§ SELECTED EXCERPT

---------------

MIDI Clock
Sync your visuals to external MIDI clock sources. Whether you're receiving tempo from a DJ mixer, drum machine, or DAW, MIDI Clock keeps your visuals locked to the beat without manual BPM entry.

What is MIDI Clock?
MIDI Clock is a timing signal sent by music hardware and software (DAWs, drum machines, DJ mixers) at 24 pulses per quarter note. FXCanvas can receive this signal to synchronize visual effects with your music's tempo — no manual BPM entry or tap tempo needed.
Key capabilities:
| Feature | Description |
|---|---|
| MIDI Clock sync | Receive tempo from any MIDI clock source |
| Transport tracking | Follow Start/Stop/Continue messages |
| Beat phase | Track position within the bar for beat-aligned effects |
| Separate devices | Use different MIDI devices for clock and control |
Getting Started
Opening MIDI Settings
- Open Edit → Settings from the menu bar
- Select the MIDI tab in the sidebar

Selecting a Clock Device
The Clock Device section shows available MIDI input ports:
- Click the device dropdown to see available MIDI inputs
- Select the device sending MIDI clock (e.g., your DJ mixer, DAW, or drum machine)
- The connection status updates to show whether clock is being received
If your device doesn't appear, check that it's connected and powered on, then click the refresh button to re-scan MIDI ports.
Using MIDI Clock as Tempo Source
Once a clock device is selected:
- Open the BPM Sync panel
- Select MIDI Clock as the tempo source
- Your visuals now follow the external MIDI clock
The BPM display shows the detected tempo derived from incoming MIDI clock messages.
Connection Status
| Status | Meaning |
|---|---|
| Receiving | MIDI clock messages are being received and tempo is locked |
| Connected (No Clock) | Port is open but no clock messages received yet |
| Disconnected | No device selected or device unavailable |
Transport Messages
FXCanvas responds to MIDI transport messages:
| Message | Behavior |
|---|---|
| Start | Reset beat phase to downbeat |
| Stop | Pause phase tracking (hold current position) |
| Continue | Resume phase tracking from current position |
This means your visuals start cleanly on the downbeat when the external source starts playback.
How MIDI Clock Differs from Other Sources
| Feature | Internal | Ableton Link | Pioneer DJ | MIDI Clock |
|---|---|---|---|---|
| Set tempo from FXCanvas | ✅ | ✅ (bidirectional) | ❌ | ❌ |
| Automatic discovery | N/A | ✅ | ✅ | ❌ (manual port selection) |
| Phase sync | ✅ | ✅ | ✅ | ✅ (via Start message) |
| Works without network | ✅ | ❌ | ❌ | ✅ |
| Hardware compatibility | N/A | Limited | Pioneer only | Universal |
MIDI Clock is receive-only — FXCanvas follows the external clock but cannot change the tempo of the sending device.

---------------

§ GOAL 1
Output the passage of the MIDI Clock guide between "MIDI Clock is a" and "tap tempo needed.", inclusive, copying it word for word.
§ GOAL 2
Finish out the next part of the MIDI Clock guide, beginning right after its final sentence.

---------------

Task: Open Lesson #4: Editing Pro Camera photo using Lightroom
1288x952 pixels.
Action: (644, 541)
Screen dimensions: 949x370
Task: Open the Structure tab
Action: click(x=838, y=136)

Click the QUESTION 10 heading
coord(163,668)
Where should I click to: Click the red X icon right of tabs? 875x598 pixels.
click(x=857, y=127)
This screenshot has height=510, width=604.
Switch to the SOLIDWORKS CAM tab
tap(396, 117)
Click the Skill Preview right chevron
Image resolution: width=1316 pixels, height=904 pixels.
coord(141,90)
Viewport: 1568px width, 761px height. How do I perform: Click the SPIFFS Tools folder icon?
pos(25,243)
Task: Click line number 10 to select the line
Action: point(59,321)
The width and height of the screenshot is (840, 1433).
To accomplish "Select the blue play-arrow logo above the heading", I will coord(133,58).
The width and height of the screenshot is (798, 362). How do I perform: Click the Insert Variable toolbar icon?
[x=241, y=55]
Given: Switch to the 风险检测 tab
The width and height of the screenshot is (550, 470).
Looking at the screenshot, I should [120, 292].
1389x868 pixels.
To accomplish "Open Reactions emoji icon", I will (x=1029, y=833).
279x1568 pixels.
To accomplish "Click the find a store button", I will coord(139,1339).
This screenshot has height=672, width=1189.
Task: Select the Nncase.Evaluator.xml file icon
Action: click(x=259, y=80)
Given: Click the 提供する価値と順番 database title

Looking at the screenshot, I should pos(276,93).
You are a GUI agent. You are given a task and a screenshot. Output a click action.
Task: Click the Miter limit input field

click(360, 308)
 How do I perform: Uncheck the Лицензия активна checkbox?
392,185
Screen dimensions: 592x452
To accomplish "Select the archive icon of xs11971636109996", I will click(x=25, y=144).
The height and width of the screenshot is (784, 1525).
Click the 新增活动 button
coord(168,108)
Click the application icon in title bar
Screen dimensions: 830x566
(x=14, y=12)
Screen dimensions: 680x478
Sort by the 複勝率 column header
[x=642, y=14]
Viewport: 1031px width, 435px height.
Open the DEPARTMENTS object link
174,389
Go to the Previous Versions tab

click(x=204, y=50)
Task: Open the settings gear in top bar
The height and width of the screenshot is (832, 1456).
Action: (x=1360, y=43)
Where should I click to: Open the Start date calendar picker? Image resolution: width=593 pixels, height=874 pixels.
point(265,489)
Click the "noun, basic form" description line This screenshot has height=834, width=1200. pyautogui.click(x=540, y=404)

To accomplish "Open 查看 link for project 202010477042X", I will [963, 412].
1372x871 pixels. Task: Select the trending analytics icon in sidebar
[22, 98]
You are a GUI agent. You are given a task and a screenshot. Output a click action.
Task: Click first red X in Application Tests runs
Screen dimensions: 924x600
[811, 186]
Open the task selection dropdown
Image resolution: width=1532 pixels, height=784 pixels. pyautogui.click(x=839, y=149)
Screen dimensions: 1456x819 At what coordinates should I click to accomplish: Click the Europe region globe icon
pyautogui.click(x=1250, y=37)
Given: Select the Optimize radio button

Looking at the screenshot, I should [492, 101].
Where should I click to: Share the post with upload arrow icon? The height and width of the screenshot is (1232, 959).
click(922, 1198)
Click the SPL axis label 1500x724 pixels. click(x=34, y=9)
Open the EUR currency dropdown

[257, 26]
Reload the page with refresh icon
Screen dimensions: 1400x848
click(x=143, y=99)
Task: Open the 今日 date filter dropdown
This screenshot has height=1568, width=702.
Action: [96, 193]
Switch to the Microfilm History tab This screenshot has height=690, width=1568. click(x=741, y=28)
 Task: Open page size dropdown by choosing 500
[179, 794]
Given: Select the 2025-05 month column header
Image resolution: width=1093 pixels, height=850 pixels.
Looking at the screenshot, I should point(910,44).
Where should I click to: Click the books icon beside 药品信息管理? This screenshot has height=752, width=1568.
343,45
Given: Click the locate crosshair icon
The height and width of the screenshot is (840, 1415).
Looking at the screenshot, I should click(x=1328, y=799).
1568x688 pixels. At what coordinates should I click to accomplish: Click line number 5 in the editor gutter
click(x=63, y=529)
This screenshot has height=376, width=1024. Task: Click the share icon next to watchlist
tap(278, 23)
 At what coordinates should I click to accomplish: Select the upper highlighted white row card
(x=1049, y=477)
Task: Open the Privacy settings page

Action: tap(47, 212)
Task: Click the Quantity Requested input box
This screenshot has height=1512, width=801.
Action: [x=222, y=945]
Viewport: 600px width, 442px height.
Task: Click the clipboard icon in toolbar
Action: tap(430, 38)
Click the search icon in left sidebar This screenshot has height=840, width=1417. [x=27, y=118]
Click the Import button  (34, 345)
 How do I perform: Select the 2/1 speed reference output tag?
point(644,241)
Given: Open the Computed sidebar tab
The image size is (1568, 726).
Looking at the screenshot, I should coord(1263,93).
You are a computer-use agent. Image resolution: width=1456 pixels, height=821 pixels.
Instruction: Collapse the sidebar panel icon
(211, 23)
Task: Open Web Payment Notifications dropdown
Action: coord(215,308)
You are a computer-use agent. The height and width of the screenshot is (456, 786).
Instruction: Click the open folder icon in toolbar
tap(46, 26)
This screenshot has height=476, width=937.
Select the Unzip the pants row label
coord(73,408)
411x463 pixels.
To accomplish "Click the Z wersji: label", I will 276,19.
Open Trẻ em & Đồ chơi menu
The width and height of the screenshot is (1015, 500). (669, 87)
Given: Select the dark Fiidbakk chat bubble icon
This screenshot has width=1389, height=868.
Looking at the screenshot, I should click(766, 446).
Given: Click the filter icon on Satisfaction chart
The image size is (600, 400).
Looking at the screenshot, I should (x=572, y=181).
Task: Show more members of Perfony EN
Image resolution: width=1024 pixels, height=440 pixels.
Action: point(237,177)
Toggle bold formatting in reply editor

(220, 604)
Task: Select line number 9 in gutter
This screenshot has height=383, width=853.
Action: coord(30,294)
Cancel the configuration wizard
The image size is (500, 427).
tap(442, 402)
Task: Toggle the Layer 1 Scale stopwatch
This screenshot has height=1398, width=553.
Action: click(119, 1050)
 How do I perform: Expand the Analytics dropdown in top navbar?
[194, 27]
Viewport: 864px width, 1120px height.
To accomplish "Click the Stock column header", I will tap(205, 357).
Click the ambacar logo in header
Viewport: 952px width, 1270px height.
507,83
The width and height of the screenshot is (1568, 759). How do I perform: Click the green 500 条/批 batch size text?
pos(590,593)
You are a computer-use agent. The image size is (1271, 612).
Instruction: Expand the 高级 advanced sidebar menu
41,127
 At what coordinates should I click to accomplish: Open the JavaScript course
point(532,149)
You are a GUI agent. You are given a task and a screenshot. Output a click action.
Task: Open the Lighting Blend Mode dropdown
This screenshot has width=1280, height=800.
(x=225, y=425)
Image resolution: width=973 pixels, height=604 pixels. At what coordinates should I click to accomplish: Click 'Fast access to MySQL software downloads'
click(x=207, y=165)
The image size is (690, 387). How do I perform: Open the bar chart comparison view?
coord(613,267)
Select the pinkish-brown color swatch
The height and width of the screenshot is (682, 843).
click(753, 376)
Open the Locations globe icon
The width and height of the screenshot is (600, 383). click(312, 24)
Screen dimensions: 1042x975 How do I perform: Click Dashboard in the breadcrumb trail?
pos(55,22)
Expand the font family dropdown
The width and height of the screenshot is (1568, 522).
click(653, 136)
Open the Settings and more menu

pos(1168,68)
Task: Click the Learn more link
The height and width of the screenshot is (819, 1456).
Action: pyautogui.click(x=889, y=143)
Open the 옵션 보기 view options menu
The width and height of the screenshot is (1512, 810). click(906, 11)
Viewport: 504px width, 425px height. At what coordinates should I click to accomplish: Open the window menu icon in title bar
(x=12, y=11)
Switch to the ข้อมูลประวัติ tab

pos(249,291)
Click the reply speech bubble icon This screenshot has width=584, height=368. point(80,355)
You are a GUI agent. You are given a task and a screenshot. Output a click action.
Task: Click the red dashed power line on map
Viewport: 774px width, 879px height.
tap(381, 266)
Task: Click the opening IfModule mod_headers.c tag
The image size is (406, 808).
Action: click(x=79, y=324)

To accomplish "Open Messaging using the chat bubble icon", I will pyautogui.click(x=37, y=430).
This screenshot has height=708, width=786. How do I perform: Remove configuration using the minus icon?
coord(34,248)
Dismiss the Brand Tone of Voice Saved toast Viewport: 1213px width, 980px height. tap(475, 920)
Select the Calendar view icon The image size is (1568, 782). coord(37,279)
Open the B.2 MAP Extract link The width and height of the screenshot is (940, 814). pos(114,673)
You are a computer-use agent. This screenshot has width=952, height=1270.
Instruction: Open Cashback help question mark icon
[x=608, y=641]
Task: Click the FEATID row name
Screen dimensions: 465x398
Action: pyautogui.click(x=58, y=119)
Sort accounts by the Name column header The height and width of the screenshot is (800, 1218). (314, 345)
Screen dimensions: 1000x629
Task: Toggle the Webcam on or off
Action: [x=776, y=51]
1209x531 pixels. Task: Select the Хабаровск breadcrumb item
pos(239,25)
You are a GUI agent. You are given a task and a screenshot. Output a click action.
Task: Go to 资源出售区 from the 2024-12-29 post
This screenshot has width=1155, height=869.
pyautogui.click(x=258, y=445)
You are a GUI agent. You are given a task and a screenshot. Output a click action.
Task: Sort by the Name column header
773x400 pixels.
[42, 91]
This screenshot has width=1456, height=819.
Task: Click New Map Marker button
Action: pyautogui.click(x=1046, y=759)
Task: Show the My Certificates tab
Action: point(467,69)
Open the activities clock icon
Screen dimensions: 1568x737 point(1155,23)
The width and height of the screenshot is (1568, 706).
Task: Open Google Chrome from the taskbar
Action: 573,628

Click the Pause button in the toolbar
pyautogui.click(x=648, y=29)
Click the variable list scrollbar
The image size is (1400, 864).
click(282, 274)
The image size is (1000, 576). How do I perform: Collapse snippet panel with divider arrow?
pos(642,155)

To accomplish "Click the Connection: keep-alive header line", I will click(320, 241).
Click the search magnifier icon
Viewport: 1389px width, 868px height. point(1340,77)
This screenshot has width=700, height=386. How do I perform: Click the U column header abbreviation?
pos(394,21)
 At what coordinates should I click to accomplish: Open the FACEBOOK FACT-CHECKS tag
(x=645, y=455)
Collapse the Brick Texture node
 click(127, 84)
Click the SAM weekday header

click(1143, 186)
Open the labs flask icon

---------------

§ TASK OUTPUT 1
MIDI Clock is a timing signal sent by music hardware and software (DAWs, drum machines, DJ mixers) at 24 pulses per quarter note. FXCanvas can receive this signal to synchronize visual effects with your music's tempo — no manual BPM entry or tap tempo needed.

§ TASK OUTPUT 2
Troubleshooting
No MIDI Devices Shown
- Ensure your MIDI device is connected via USB or a MIDI interface
- Check that no other application has exclusive access to the MIDI port
- On Windows: verify the device appears in Device Manager under "Sound, video and game controllers"
- On macOS: check Audio MIDI Setup utility
- Click the refresh button to re-scan ports
Clock Connected But No Tempo
- Verify the sending device is actually transmitting MIDI clock (not all devices send clock by default)
- Check your DAW/mixer settings — MIDI clock output often needs to be explicitly enabled
- Some devices only send clock during playback (press Play on the source)
Tempo Is Unstable or Jittery
- MIDI clock resolution is 24 ppqn — some jitter is normal at very low or very high tempos
- USB MIDI can introduce timing jitter; a dedicated MIDI interface may improve stability
- If using a DAW, ensure it's not under heavy CPU load (which can cause clock jitter)
Tips and Best Practices
Most DJ mixers (Pioneer DJM, Allen & Heath, etc.) can output MIDI clock derived from their BPM analysis. Enable MIDI clock output in your mixer's settings and connect via USB. This gives you rock-solid tempo sync without needing Pioneer DJ Link.
When using a DAW (Ableton, Logic, FL Studio):
- Enable MIDI clock output in your DAW's MIDI preferences
- Route clock to the port FXCanvas is listening on
- Consider using Ableton Link instead if your DAW supports it (lower latency, phase sync)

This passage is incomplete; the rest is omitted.